__DESAFIO 1__: Liste todas as pessoas citadas pelo nome no trecho selecionado, na ordem em que aparecem.

__TRECHO SELECIONADO__:
As partes mais práticas do livro, eu achei, um tanto, méh. Não é que eu achei chato ou sem graça, mas é… que as cenas “cotidianas” são muito mais interessantes. No fim, todo o trecho deles já preso e no corredor da morte foi tããão arrastado pra mim. Ainda assim bem escrito e eu até achei interessante a parte do Lowell Lee Andrews, por mais que também tenha achado que ela matou o momentum.
Agora falando do Perry de novo. Antes de ler o livro, eu tava esperando que fosse ser algo meio Ace in the Hole, quando no fim acho que talvez, potencialmente, quiçá o mais próximo de Ace in the Hole que chegou foi o Truman Capote enchendo o saco de todo mundo na cidade que nem o Kirk Douglas no filme. Tirando isso nada mesmo. O livro foi bem mais a frente de seu tempo do que eu esperava, no sentido de não ter a visão que eu esperava frente a criminalidade de um livro de 1960. Não lembro onde eu vi, vou assumir que foi ou a Bel Rodrigues ou no Modus Operandi sobre como a “vilanização” de criminosos é perigosa por distanciar a imagem de criminosos, como assassinos, de pessoas reais que podem estar ai na sociedade. E o livro 100% trabalha nesse sentido, ele de fato faz você se simpatizar pelo Perry, o livro faz uma referência a isso diretamente falando que por mais que o Dewey deseja que ele pague seus crimes ele sente compaixão por ele de alguma forma.

__DESAFIO 2__: Reproduza sem mudar nada as linhas dos registros: comece pela linha que contém "Click the users icon in Total Clientes card" e pare depois da linha que contém "Focus the Composer".

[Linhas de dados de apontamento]
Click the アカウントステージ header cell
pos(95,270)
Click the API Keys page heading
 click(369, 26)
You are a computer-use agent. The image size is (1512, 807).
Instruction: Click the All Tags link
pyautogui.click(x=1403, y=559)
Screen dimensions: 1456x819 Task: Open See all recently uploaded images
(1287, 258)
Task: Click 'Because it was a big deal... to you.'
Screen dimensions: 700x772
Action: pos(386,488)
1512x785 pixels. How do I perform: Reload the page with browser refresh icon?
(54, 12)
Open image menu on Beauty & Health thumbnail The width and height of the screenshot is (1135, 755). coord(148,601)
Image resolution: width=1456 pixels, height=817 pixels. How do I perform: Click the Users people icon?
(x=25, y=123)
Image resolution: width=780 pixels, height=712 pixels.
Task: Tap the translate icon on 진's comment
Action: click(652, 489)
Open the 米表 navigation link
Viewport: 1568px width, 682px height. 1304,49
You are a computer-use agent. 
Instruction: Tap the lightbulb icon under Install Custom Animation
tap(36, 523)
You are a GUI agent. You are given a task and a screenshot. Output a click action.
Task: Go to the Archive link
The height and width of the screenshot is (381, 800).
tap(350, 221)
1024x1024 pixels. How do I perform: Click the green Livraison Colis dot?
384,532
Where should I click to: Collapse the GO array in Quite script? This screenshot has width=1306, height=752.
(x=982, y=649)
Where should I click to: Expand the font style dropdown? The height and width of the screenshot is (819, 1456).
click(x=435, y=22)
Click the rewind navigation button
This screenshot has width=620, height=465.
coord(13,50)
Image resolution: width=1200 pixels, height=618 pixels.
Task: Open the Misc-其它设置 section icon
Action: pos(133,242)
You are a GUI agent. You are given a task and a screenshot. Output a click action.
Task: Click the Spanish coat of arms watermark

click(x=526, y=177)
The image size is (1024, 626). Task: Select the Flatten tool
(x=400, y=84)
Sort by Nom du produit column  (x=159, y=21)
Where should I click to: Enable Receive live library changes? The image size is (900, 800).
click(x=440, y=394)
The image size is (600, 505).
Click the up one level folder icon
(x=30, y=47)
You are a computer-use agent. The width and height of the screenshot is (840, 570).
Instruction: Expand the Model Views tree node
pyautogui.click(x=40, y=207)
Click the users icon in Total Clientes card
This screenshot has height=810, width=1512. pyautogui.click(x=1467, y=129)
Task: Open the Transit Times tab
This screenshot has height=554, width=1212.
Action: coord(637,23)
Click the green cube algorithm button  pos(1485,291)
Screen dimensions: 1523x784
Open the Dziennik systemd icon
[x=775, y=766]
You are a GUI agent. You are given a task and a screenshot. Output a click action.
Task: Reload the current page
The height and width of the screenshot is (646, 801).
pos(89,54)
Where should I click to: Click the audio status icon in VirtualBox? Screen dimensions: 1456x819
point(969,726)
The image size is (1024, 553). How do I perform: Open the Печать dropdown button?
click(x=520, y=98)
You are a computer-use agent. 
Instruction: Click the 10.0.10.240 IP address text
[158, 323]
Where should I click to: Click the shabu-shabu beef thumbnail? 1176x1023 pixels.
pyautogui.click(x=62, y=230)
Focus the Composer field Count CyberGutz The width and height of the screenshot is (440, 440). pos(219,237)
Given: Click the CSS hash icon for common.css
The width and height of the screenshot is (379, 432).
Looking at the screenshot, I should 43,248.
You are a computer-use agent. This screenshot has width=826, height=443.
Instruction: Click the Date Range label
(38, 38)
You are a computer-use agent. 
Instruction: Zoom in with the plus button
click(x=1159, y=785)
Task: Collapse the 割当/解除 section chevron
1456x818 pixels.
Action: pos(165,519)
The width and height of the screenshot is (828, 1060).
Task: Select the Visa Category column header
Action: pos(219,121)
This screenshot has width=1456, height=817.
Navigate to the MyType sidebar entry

__RESPOSTA COMPLETA 1__: Lowell Lee Andrews, Perry, Truman Capote, Kirk Douglas, Bel Rodrigues, Dewey

__RESPOSTA COMPLETA 2__:
Click the users icon in Total Clientes card
This screenshot has height=810, width=1512. pyautogui.click(x=1467, y=129)
Task: Open the Transit Times tab
This screenshot has height=554, width=1212.
Action: coord(637,23)
Click the green cube algorithm button  pos(1485,291)
Screen dimensions: 1523x784
Open the Dziennik systemd icon
[x=775, y=766]
You are a GUI agent. You are given a task and a screenshot. Output a click action.
Task: Reload the current page
The height and width of the screenshot is (646, 801).
pos(89,54)
Where should I click to: Click the audio status icon in VirtualBox? Screen dimensions: 1456x819
point(969,726)
The image size is (1024, 553). How do I perform: Open the Печать dropdown button?
click(x=520, y=98)
You are a computer-use agent. 
Instruction: Click the 10.0.10.240 IP address text
[158, 323]
Where should I click to: Click the shabu-shabu beef thumbnail? 1176x1023 pixels.
pyautogui.click(x=62, y=230)
Focus the Composer field Count CyberGutz The width and height of the screenshot is (440, 440). pos(219,237)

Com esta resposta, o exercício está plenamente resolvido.